Discover more from Campbell Ramble
September 6th, 2018
At Black Snow, we believe it pays not only to study history, but to form mental models of the systems that guide history. That the creation and refinement of these models not only help us understand the world, but help us trade markets.
This post is about the high-level system we see guiding the allocation of resources in and across three distinct domains of human affairs. It is the system that defines how capital, in its broadest sense, evolves and defines our day to day life.
We call it #theMachine.
The Machine has three parts.
Each part representing a form of capital that guides human affairs in a particular domain. Each with existing internal feedback loops. Each with defined (but constantly evolving) ways of interacting with the other domains.
Cultural capital can can be thought of as the ability to mobilize financial and technological resources purely through personal or institutional clout.
As culture is the domain of purely human affairs, cultural capital represents standing and power amongst humans.
The ability of a politician's tweet to move markets, or of a celebrity endorsement to change opinions is a manifestation of the cultural capital those individuals posses. Though this clout is recorded not in any balance sheet or hard drive, it exists nonetheless.
We take a broad definition of culture here, one that contains both the explicit (politics) and implicit (class) hierarchical structure that we as social apes spend our days in.
Simply put, technological capital is the ability to do more, with less.
It can be thought of as the ability of an individual, organization or society, to design, implement and maintain systems.
Some of those systems, create, store and transport physical goods and services, be they a barrel of oil or a iPhone.
Some of those systems deal with non-physical objects, be they streaming movies or search results.
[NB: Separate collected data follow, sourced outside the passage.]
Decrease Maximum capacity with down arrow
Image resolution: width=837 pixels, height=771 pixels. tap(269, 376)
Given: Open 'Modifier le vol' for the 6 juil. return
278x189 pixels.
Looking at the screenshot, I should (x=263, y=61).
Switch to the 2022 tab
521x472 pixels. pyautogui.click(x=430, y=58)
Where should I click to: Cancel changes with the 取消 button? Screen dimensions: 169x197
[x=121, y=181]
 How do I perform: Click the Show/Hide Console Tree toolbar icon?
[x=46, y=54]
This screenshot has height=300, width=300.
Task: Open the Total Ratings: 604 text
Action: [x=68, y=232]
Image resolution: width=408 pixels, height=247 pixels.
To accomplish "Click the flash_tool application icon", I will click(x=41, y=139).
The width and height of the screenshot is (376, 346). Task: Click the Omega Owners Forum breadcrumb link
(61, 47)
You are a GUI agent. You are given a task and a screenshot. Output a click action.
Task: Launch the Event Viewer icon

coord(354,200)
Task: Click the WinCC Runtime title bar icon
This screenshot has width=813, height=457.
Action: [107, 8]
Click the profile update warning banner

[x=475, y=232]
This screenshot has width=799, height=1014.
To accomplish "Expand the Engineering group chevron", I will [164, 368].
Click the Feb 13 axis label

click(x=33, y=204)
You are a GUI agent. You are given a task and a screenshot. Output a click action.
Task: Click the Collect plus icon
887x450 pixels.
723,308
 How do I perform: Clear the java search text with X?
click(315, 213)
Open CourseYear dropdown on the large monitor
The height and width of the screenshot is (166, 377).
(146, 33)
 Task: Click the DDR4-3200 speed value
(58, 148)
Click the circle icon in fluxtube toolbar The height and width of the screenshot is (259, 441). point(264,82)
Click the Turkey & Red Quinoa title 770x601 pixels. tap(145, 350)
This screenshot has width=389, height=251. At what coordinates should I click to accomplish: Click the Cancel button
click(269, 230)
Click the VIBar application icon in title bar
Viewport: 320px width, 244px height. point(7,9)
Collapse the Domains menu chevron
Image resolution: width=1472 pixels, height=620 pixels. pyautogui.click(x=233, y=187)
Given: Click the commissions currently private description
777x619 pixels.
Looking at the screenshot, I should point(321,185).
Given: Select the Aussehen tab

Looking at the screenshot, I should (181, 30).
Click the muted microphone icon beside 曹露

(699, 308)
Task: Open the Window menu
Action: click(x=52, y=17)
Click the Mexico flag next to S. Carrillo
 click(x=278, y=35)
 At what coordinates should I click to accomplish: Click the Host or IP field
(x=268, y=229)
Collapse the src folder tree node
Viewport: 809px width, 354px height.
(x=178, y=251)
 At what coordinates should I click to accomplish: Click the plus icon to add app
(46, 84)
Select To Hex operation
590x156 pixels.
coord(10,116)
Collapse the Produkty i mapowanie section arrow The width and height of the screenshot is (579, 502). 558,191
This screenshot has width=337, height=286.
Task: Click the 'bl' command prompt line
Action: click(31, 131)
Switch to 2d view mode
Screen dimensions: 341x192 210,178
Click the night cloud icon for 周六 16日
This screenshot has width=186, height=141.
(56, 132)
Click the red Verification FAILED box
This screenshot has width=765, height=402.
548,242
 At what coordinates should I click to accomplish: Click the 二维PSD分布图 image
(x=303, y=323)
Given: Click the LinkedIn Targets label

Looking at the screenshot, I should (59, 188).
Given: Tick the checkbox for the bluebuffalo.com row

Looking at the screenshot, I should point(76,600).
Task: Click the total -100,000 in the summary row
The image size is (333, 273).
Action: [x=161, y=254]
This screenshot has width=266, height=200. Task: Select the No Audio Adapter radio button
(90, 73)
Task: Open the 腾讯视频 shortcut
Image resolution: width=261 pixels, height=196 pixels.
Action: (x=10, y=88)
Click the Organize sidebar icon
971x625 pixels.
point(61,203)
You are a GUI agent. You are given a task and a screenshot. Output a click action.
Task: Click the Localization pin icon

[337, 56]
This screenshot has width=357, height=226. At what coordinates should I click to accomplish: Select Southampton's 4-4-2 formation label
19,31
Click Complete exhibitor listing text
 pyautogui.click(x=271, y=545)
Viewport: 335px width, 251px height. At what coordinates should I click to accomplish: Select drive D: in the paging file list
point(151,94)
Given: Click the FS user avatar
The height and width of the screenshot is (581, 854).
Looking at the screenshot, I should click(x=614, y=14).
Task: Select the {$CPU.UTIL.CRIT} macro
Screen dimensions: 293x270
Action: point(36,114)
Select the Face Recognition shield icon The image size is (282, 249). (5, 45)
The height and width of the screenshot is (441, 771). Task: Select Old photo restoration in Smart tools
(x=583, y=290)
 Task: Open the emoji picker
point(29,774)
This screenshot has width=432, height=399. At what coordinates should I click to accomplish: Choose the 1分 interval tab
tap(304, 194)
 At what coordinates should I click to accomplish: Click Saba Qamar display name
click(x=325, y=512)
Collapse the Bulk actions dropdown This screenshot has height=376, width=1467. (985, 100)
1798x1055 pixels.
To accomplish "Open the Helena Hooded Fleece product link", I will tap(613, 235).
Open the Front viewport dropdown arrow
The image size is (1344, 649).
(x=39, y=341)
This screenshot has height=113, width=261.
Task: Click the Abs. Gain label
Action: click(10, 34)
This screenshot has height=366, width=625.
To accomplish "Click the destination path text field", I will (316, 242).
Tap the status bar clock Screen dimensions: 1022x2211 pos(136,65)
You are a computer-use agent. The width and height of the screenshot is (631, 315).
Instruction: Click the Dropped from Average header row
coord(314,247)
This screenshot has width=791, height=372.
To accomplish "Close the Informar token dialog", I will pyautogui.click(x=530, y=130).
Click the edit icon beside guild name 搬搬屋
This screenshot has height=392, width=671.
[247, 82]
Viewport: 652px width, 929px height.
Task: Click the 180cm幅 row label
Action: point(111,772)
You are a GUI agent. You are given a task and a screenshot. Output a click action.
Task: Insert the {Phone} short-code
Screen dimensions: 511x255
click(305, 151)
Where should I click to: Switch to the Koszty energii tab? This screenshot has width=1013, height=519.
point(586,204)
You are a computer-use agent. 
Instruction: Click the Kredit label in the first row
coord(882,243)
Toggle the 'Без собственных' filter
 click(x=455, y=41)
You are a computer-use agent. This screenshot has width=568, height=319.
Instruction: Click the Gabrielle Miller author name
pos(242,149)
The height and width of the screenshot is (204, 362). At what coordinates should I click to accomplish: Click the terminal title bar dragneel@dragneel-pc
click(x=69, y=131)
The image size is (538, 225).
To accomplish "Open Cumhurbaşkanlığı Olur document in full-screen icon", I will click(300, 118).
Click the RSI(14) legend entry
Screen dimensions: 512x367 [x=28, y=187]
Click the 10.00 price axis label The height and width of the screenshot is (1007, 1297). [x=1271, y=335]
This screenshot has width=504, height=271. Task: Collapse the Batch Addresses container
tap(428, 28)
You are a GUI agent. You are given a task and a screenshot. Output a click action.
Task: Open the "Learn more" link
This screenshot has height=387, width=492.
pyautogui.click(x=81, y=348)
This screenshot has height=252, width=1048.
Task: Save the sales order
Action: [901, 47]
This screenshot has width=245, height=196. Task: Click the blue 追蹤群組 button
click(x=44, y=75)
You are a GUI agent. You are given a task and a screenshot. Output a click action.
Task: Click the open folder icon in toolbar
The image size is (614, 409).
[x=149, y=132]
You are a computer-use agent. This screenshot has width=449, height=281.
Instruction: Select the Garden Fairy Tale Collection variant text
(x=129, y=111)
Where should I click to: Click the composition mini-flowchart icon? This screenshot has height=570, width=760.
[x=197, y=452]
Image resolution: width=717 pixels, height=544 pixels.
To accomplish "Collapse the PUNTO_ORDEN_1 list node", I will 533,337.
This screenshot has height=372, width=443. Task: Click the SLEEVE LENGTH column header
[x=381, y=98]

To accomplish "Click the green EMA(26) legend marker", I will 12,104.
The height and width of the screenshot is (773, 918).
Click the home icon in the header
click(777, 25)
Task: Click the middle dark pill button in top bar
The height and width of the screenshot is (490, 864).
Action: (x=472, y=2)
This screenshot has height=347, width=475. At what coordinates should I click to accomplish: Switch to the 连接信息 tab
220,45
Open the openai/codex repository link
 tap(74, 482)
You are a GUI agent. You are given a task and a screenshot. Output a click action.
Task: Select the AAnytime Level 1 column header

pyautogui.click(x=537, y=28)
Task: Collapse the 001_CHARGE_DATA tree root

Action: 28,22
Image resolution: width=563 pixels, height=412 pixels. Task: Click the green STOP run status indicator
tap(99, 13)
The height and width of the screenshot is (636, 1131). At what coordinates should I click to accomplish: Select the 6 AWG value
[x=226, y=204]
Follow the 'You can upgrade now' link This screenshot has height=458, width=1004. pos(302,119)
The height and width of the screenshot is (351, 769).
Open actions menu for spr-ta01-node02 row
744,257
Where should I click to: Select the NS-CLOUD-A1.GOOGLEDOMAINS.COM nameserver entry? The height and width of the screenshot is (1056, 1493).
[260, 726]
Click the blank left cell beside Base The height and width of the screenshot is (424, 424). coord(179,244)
In some sense less, tech capital isn't as immediately apparent than the other two forms of capital, as its primary impact is to the reduce the financial and cultural cost of doing business.
Financial capital is the domain of money, wealth, and obligation. Of assets and liabilities. Equity and Debt. Inflows and Outflows.
Finance can be thought of as the great book of accounts in the sky. That which records who owe's whom what, and the prevailing market prices by which those debits and credits were exchanged.
While this system has evolved significantly since Hummurabi's slab was used to make the first recorded insurance contracts, it's relationship with the other two forms of capital remains relatively constant.
Financial capital is the ability to make change in that great distributed ledger, and in doing so, mobilize change in the domains of culture (humans) and technology (systems).
The goal of this post was to lay out the three forms of capital as we see them.
In subsequent posts, we will go a level deeper, and walk through how the three forms of capital function, interact, and evolve.
In this work, we'll attempt to provide the logic (backed up with data) behind the three charts in this post.
For example, how can the US (and by association the UK and it's former colonies) be the source of so much of the world's technological and cultural capital, whilst simultaneously owing everyone else so much money?
Once you start to see the world in these terms, it becomes hard to stop.